The National Reconnaissance Office has an annual budget of approximately $10 billion ($10.4 billion in FY 2012), according to classified budget documents obtained by the Washington Post. It employs around 975 people.

“I am proud to report that all of our major system acquisition programs are green– meeting or beating all performance, costs and schedule goals,” said Betty Sapp, director of the National Reconnaissance Office, at a March 2013 hearing. “Additionally, for the fourth year in a row, the NRO received a clean audit opinion on our financial statements,” an unprecedented feat in the U.S. intelligence community, which has largely eluded financial accountability.

“Over the coming years, the NRO will incorporate revolutionary new technologies into our architecture that will provide enhanced support to the warfighter while also improving the resiliency of our systems,” Director Sapp testified.

 

Court Curbs CIA Use of a FOIA Exemption

The Central Intelligence Agency tried to make “inappropriate” use of an exemption from the Freedom of Information Act to withhold information that was not subject to the exemption, a federal court ruled last month.

In a significant interpretation of the Central Intelligence Agency Act, Judge Beryl A. Howell narrowed the permissible scope of records that CIA may withhold under Section 403g of the Act.  That section allows CIA to exempt from release information concerning “the organization, functions, names, official titles, salaries, or numbers of personnel employed by” the Agency.

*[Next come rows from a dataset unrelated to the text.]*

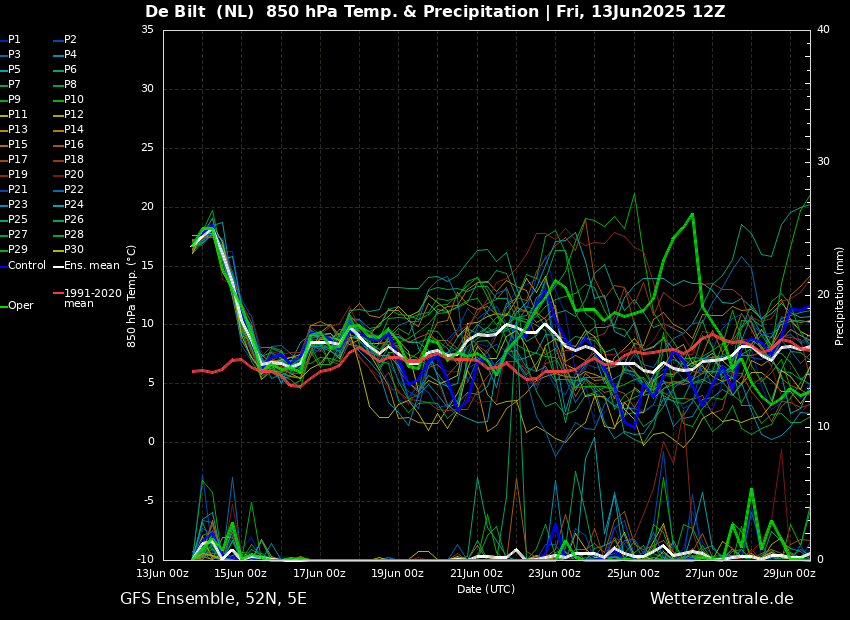Click the blue Control line swatch

click(x=3, y=266)
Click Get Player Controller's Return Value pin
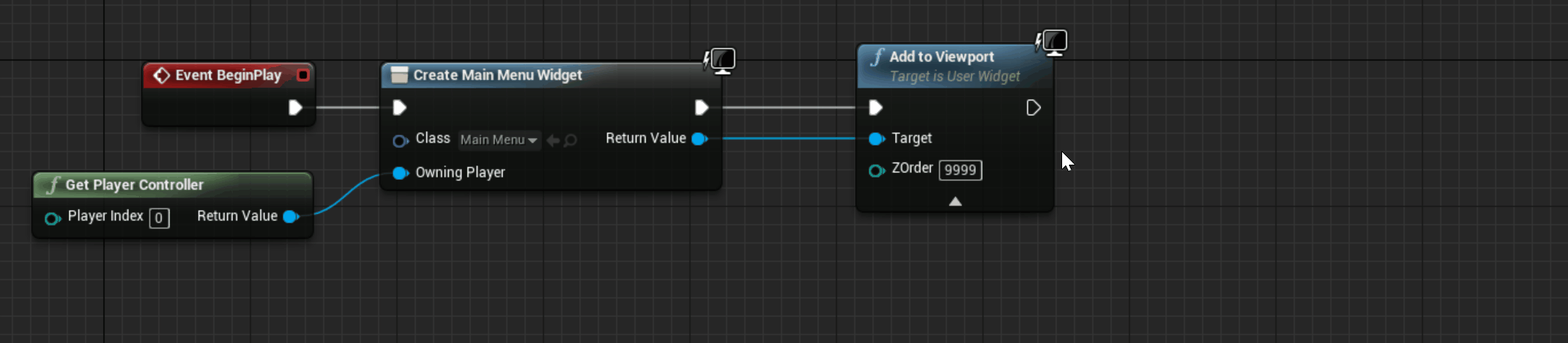This screenshot has width=1568, height=343. pyautogui.click(x=290, y=216)
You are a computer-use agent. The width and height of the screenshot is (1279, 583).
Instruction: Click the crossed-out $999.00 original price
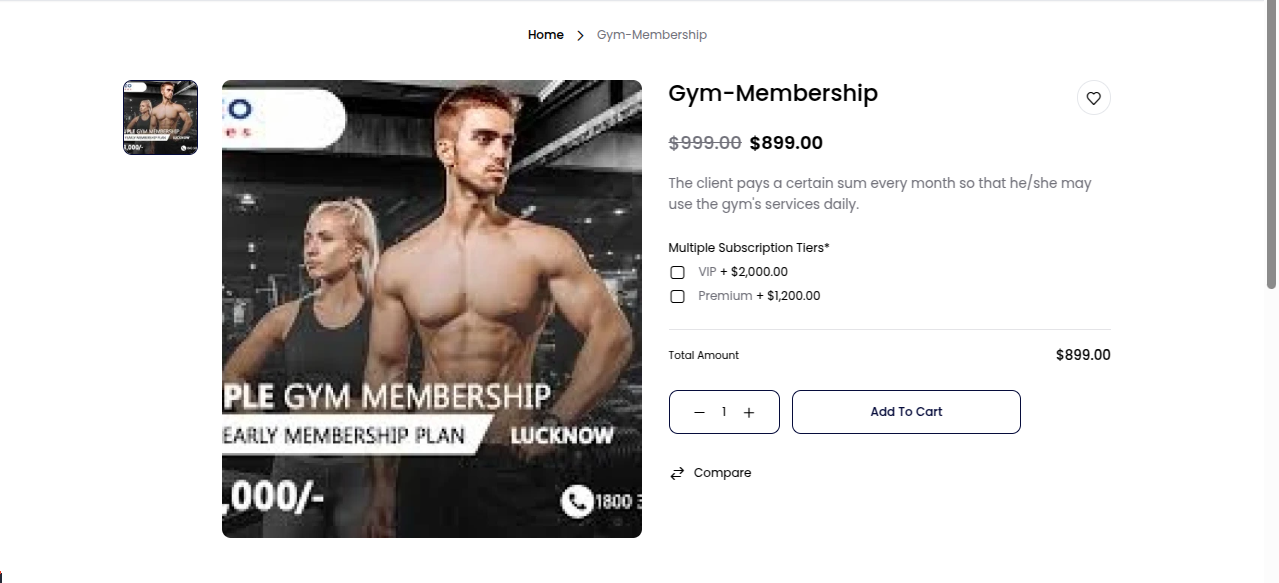pyautogui.click(x=704, y=143)
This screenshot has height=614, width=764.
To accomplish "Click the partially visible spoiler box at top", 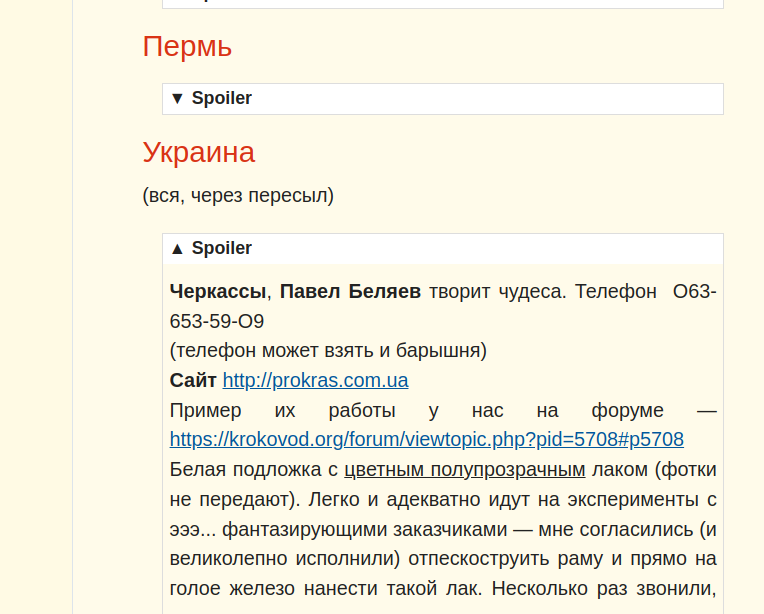I will pos(442,4).

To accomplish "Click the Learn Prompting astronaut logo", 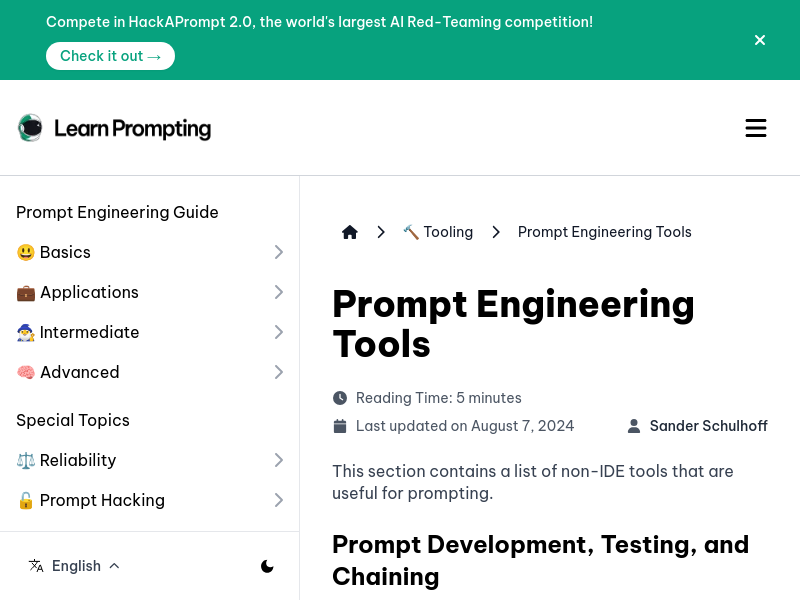I will [x=30, y=128].
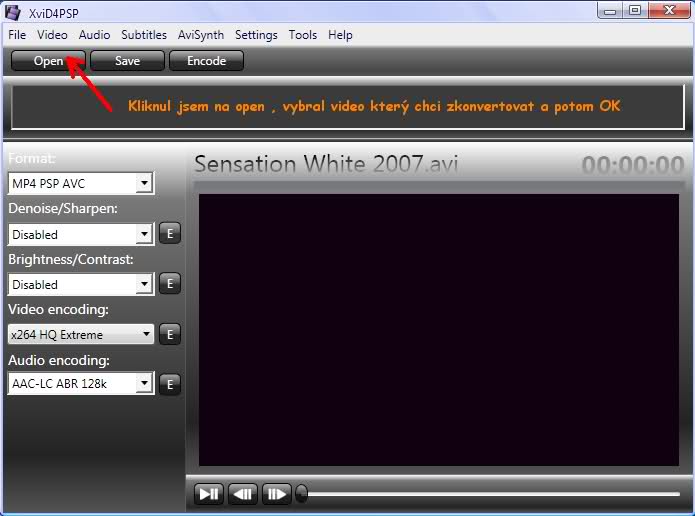The width and height of the screenshot is (695, 516).
Task: Open Brightness/Contrast edit settings (E button)
Action: pos(170,284)
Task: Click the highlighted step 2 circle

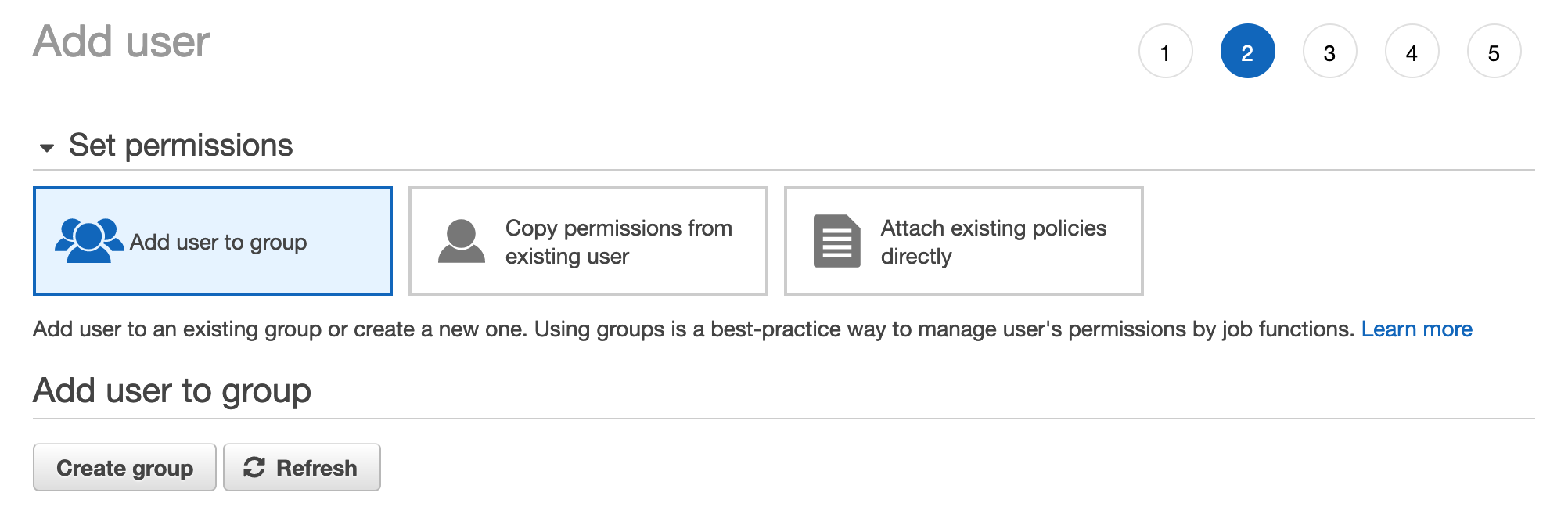Action: click(x=1247, y=52)
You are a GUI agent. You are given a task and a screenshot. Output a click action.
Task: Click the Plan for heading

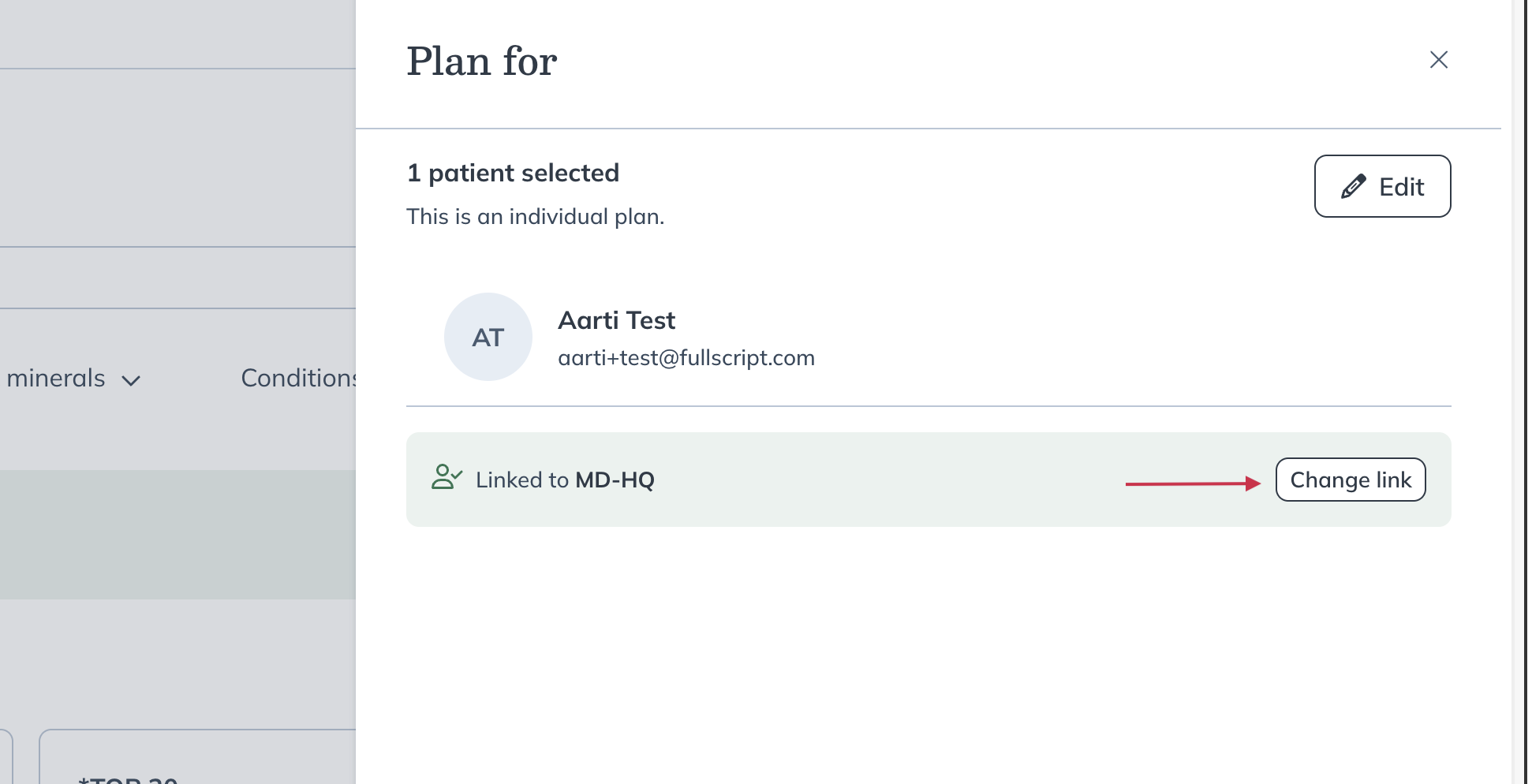(481, 62)

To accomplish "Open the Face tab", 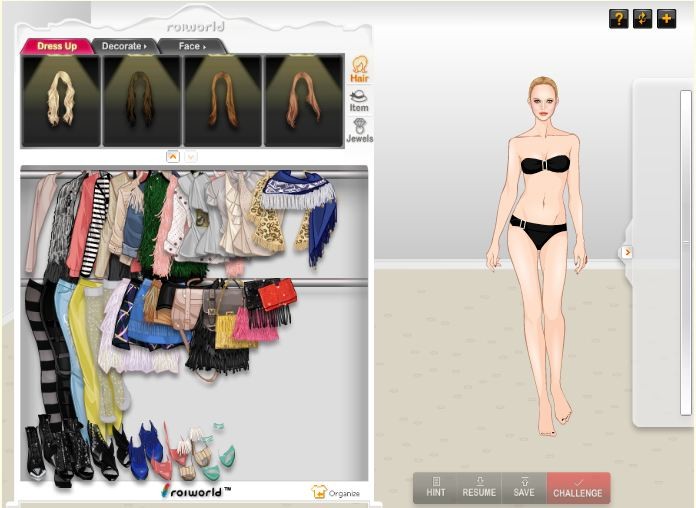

But in a 163 page opinion in response to a lawsuit brought by the non-profit National Security Counselors, Judge Howell ruled on August 15 that CIA was interpreting this provision in a manner that was “inappropriately broad” (discussed at pp. 99-122).

Instead of just withholding information about CIA organization and personnel, she concluded, the Agency was also wrongly attempting to withhold “information that relates to” CIA organization and personnel– which is almost everything the Agency does.

“The Court holds that the CIA may not invoke [50 USC] 403g to withhold information merely because that information may be used by CIA personnel to carry out their responsibilities or functions,” Judge Howell wrote. “The CIA Act does not protect all information about CIA functions generally… The CIA may only invoke 50 USC 403g to withhold information under the FOIA if it would reveal the specific categories of personnel-related information enumerated in the statute.”

If that seems like a common-sense conclusion, it is also a rare judicial setback for the CIA, and a reversal of the more familiar expansion of national security secrecy authority.

“This really is something pretty remarkable,” said Harry Hammitt of Access Reports, which monitors FOIA policy. “Judge Howell has narrowed the interpretation of the statute dramatically.”